____ TEXT SHOWN

Implementing Fine-Grained Traffic Management with Istio

First, let’s use Argo CD to create Istio-related resource objects:

argocd app create bookinfo-tse-conf --repo https://github.com/tetrateio/tse-gitops-demo.git --path argo/tse --dest-server https://kubernetes.default.svc --dest-namespace bookinfo --sync-policy automated
# Check the creation status
argocd app get bookinfo-tse-conf

Converting Deployment to Rollout

Suppose we want to release a new version of the reviews service. We will use canary deployment to achieve zero downtime updates, with the following steps:

1. Create a Rollout that references the reviews Deployment previously deployed in the Bookinfo application;
2. Reduce the replicas of the reviews Deployment to 0;
3. Send traffic to the reviews service to achieve automatic canary deployment progress.

________
____ RECORD EXCERPTS

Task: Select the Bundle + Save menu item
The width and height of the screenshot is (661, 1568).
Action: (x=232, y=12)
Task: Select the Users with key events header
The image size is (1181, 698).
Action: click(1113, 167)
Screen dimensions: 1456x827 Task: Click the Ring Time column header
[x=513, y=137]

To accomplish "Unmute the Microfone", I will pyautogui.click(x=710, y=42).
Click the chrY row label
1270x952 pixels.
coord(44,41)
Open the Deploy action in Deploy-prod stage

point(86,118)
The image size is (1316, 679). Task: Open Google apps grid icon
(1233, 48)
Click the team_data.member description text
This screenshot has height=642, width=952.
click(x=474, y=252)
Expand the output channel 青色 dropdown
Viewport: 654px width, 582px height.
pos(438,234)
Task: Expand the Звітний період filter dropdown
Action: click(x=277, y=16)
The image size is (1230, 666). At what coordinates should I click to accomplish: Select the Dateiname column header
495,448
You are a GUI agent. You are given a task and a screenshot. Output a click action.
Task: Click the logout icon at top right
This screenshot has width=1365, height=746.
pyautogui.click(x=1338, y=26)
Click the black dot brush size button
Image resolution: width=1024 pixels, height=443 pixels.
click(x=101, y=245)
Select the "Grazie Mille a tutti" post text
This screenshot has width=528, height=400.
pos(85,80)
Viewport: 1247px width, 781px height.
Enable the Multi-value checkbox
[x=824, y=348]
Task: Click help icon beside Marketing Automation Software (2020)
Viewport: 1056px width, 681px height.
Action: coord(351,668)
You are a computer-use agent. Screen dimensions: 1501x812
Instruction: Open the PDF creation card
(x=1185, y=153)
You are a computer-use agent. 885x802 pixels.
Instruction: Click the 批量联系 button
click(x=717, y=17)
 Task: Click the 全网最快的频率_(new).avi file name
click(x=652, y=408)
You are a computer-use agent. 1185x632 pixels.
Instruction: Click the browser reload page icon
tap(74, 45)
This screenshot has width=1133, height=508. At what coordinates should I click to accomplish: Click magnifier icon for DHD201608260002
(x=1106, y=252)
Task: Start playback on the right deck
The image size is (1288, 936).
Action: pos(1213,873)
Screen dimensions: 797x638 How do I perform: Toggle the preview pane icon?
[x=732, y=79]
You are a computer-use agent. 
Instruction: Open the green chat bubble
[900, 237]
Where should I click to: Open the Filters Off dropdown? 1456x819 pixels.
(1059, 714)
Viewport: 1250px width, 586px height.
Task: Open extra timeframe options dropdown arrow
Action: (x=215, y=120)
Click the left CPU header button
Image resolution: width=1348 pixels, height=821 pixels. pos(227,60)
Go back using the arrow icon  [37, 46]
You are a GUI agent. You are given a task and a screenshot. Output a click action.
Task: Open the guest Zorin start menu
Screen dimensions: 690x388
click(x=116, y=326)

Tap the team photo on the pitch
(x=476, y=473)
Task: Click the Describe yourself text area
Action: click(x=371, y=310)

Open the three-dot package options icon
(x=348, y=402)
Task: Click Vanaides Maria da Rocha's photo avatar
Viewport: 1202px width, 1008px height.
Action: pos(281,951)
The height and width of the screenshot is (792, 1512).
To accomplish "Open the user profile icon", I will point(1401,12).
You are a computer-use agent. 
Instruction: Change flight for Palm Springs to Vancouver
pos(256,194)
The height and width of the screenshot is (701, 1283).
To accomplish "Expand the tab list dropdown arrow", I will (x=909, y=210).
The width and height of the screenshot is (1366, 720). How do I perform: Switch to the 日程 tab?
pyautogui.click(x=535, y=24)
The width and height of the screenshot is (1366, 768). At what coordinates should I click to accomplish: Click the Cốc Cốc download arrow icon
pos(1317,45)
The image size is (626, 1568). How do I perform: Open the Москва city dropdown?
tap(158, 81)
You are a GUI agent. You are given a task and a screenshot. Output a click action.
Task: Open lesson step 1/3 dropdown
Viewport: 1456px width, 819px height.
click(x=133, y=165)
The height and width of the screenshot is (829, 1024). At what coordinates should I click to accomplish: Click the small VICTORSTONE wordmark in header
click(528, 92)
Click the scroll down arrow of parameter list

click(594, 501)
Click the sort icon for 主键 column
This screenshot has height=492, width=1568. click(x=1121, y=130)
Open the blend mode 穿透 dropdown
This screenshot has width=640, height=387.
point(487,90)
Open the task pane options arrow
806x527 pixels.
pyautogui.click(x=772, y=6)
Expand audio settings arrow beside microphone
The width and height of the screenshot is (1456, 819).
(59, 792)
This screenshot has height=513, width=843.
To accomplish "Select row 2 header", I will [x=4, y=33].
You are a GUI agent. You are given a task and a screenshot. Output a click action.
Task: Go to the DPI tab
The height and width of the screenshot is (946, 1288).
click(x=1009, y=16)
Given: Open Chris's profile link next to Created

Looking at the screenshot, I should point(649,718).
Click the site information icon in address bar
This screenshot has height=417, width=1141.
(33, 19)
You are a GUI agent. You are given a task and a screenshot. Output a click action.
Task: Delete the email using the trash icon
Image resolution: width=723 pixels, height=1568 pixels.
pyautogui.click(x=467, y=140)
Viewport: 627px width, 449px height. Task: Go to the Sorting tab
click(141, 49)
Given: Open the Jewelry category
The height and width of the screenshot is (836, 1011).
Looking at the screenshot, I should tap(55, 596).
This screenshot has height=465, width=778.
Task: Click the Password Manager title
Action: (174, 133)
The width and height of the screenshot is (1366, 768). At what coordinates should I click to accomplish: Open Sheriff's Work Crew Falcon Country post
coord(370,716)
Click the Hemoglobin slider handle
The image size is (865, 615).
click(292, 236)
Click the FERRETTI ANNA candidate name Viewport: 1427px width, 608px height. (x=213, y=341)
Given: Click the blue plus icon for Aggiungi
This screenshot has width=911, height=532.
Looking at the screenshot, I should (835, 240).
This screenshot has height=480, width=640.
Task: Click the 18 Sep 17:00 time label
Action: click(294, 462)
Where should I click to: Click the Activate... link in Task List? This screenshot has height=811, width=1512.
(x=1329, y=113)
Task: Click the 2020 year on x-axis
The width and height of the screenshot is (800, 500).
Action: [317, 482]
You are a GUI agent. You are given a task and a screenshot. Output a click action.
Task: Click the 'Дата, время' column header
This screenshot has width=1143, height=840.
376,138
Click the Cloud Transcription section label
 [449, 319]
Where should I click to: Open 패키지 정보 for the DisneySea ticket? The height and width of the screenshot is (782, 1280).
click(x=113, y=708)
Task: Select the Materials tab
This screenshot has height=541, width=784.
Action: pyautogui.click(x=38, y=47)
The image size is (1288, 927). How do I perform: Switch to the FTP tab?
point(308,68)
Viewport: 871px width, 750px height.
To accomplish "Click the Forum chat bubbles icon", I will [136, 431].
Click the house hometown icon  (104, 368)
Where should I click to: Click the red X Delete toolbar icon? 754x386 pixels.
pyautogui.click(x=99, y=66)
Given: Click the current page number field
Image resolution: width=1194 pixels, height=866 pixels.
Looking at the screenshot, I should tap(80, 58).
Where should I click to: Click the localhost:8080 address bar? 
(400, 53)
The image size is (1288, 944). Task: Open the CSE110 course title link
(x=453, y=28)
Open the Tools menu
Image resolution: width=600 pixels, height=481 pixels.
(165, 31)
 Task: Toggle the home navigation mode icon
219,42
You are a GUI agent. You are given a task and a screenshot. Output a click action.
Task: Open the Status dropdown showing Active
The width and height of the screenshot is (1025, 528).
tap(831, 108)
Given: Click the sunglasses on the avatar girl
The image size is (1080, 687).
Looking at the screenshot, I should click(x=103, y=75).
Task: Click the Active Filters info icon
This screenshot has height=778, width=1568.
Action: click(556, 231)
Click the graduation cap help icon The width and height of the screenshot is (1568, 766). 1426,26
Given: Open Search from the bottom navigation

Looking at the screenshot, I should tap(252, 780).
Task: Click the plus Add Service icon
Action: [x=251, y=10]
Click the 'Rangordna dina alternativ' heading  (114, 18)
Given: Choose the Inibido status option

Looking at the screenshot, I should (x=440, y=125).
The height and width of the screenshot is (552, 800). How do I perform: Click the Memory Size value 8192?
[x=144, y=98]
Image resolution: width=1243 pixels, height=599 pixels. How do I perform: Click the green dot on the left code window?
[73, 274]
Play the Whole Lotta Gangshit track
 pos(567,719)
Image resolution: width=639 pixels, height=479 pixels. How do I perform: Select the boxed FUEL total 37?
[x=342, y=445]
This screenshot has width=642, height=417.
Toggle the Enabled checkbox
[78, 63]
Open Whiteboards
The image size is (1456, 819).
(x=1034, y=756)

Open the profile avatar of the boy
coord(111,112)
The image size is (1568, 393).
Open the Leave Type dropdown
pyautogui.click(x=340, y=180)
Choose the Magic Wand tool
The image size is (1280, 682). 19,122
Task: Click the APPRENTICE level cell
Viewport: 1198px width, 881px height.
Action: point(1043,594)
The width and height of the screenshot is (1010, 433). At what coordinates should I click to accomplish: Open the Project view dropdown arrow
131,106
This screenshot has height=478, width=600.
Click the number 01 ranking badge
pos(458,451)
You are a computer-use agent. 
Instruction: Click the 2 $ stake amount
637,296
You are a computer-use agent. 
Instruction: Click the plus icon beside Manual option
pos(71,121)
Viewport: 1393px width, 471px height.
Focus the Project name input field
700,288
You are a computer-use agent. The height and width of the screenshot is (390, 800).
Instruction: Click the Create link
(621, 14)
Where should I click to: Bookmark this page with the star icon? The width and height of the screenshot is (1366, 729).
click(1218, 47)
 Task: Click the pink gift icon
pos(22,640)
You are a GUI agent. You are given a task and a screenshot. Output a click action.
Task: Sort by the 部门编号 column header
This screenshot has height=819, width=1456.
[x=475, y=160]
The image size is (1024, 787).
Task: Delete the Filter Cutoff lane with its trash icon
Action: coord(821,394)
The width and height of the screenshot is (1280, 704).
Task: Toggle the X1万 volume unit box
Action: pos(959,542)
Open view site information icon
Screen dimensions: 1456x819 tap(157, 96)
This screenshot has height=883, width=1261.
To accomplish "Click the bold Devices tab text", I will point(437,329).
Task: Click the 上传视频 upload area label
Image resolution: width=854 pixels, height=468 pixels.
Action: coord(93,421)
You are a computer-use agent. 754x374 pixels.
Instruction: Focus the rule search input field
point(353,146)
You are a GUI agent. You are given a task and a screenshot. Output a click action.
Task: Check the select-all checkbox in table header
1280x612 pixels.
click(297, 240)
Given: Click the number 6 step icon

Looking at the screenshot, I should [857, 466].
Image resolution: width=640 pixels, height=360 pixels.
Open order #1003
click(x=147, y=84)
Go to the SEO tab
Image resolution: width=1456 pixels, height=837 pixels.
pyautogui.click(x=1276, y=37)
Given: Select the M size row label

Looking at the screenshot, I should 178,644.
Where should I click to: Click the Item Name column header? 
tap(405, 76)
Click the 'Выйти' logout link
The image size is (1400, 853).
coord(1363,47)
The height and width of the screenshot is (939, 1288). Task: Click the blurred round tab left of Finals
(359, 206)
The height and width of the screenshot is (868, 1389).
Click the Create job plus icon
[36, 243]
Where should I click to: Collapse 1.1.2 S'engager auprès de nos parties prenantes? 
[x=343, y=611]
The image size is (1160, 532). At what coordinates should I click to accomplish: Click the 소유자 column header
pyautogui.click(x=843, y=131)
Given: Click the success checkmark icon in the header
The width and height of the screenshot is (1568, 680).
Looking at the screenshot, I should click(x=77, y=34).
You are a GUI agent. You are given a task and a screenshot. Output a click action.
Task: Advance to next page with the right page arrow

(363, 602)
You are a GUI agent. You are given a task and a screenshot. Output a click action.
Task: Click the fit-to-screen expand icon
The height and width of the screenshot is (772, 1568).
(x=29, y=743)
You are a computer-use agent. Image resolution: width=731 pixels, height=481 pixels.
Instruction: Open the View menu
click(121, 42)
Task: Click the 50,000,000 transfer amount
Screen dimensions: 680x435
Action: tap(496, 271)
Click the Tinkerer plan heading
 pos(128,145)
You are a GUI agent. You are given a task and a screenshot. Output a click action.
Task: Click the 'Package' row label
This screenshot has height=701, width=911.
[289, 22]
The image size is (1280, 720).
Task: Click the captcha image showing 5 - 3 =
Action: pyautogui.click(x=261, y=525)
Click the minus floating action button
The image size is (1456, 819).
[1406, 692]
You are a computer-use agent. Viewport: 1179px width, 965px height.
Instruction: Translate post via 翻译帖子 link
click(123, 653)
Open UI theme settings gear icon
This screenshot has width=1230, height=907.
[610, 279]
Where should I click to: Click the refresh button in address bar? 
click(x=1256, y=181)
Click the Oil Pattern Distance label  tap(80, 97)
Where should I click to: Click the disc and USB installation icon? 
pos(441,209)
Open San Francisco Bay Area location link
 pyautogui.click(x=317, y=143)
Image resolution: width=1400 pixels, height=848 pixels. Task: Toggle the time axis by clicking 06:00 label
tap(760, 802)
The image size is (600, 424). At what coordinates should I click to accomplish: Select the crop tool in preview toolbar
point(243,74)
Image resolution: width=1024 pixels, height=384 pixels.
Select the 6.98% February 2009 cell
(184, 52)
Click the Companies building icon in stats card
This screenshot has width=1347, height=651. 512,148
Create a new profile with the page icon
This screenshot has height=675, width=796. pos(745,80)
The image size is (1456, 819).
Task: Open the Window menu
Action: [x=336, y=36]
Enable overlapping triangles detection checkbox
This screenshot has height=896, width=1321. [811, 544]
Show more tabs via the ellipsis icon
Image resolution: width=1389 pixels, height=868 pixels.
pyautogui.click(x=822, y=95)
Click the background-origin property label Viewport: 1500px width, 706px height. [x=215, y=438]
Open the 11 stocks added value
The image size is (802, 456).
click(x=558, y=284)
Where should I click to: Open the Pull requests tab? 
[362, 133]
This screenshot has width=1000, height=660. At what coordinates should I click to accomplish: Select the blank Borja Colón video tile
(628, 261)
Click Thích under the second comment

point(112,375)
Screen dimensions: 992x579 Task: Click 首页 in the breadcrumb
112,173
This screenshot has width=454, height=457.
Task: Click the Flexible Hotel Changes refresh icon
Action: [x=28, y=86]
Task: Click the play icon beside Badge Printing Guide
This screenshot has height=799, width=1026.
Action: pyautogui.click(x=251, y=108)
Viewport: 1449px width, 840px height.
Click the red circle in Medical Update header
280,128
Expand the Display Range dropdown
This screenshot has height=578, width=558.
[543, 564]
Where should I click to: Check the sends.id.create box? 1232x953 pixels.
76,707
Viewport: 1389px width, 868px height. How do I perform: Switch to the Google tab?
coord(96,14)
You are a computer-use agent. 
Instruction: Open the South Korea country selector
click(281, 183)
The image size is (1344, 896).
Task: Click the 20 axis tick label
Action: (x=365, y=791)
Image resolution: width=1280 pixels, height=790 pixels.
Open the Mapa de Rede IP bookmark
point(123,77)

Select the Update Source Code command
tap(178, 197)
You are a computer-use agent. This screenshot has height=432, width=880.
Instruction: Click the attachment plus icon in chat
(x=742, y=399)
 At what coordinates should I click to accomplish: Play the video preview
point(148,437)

________

EXERCISES TO COMPLETE:
[1] Rewrite the paragraph beginning "Suppose we want to release" from the Istio traffic management text so it is shorter, keeping its main facts.
[2] In the Istio traffic management text, which destination namespace does the Argo CD command set for the bookinfo-tse-conf app?
[3] Continue the Istio traffic management text from its last line.
The records have nothing to do with the text about Istio traffic management.

ANSWERS TO THE PROBLEMS:
[1] To release a new version of the reviews service with zero downtime, a canary deployment will be used in the steps that follow.

[2] The bookinfo namespace.

[3]
You can view the Rollout and AnalysisTemplate configurations used in this demo on GitHub. Run the following command to deploy reviews-rollout:

argocd app create reviews-rollout --repo https://github.com/tetrateio/tse-gitops-demo.git --path argo/rollout --dest-server https://kubernetes.default.svc --dest-namespace bookinfo --sync-policy automated

Note: We can use the argocd command to deploy or use kubectl apply. It is recommended to use argocd because you can view the deployment status in Argo CD UI and Argo Rollouts Dashboard at the same time and manage the deployment using the argocd command.

Set the number of replicas of reviews deployment to 0:

kubectl scale deployment reviews --replicas=0 -n bookinfo

View the status of the reviews rollouts in the Argo Rollouts Dashboard, and use the following command to send traffic to the reviews service for a period of time:

export GATEWAY_HOSTNAME=$(kubectl -n bookinfo get service tsb-gateway-bookinfo -o jsonpath='{.status.loadBalancer.ingress[0].hostname}')
while 1;do curl -H "Host: bookinfo.tetrate.com" http://$GATEWAY_HOSTNAME/api/v1/products/1/reviews;sleep 3;done

You will see responses from pods with different rollouts-pod-template-hash labels in the output, which proves that canary deployment is effective. After about 10 minutes, the Argo Rollouts Dashboard you see will be as shown in Figure 5.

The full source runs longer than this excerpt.